My older brother Scott is a bit of a genius. When we were kids he invented a button on his bed that would open his bedroom door. When he got his first car, he rigged it up to shoot bottle rockets. He's in IT, so he wrote the code, but also really helped developed the system. Then my operations manager really made that space efficient. We said it would take us a year to develop. You just let it come to you as it does. Whether it was two in the morning or two in the afternoon, little pieces of it started to come together.

We're doing 20 or 30 orders per day, so we're not slammed by any means. But if it was 200 or 2,000 orders a day—which is what we're ready to scale up to—then it would be challenging, but also worth the resources.

Have there been any moments when you've wanted to give up?

That happens once every three to four months. I'm finally figuring this out. I'm 41 years old and I'm getting a little bit more mature. I'm much more able to focus. But one of the reasons I sold Raining Rose in the first place was that it was growing really fast and it was creating a lot of stress to manage that growth. As a private label/contract manufacturer, we were becoming what our customers wanted us to become, rather than what I wanted us to become. When you're making other people's product, you need to adhere to their specs.

Starting with a clean slate with Eco Lips was a great start, but I'm a growth junkie. That's all I know. I can grow business. With that creates a lot of change, a lot of instability. Every three or four months I'll definitely question it: What's off-balance and why?

We're growing 45% this year. For a 10-year-old business, it's great. We're expanding, we're buying new equipment, we're hiring. We're trying to keep up with demand for our product while trying to keep our employees happy, keep ourselves happy, keep cash flowing. Growth is the thing that challenges all of that. Every time we plateau, we're always happy we went through that growth spurt, but it's never easy.

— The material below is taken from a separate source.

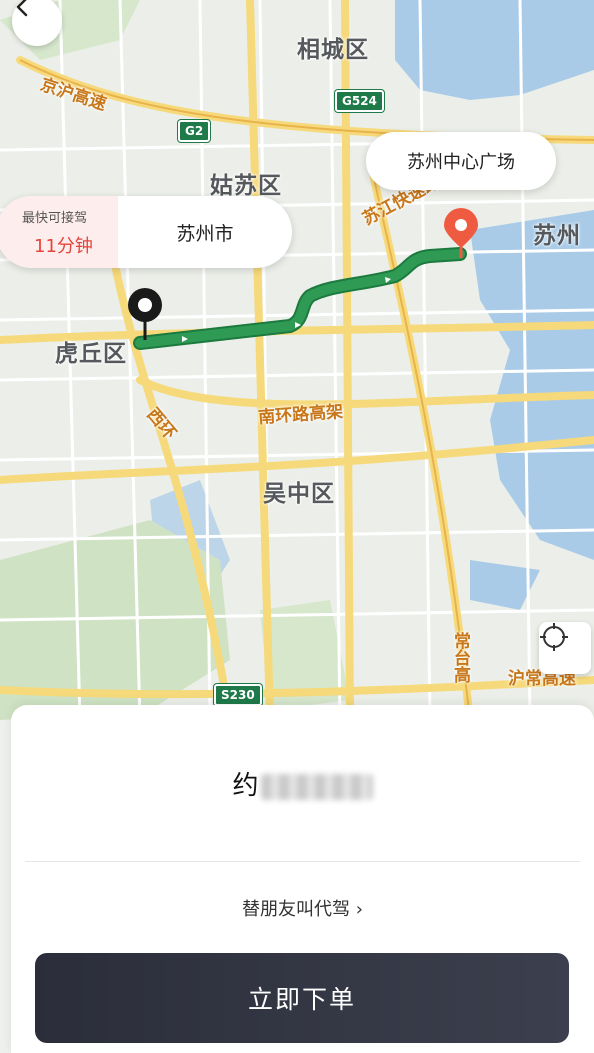  Describe the element at coordinates (554, 637) in the screenshot. I see `locate-target-icon` at that location.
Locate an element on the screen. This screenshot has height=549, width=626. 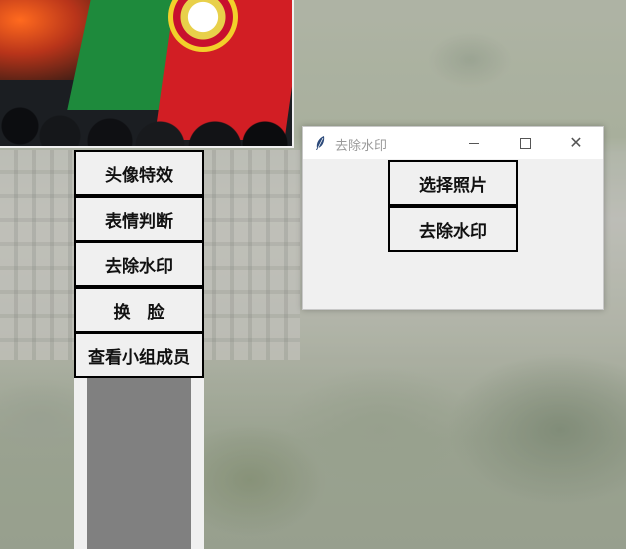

The thing that keeps me going is that I really feel like we're doing something meaningful. It's this tiny little gateway product. If people buy organic lip balm, that's your first organic item, and then you're going to start buying organic produce.

What one piece of advice do you wish someone had given you when you started out?

No one will help you as much as you can help yourself. I've gone through various phases where I've thought, 'If I go meet with this entrepreneurial support group, or maybe this new banking relationship I have will be the answer.' But it's the employees and I who do all the problem-solving and make things work. We know the real strength is here within the company. At the end of the day, it's up to the entrepreneur to have persistence and a relatively high pain tolerance when it comes to challenges of running a business.

Also, try to keep everything in balance. Everything from your company's health to your health to your family relationships. It's really easy to just put your nose to the grindstone and overwork your body and mind. Now that I've discovered yoga and I've matured, I've been able to better apply that balance to the company too.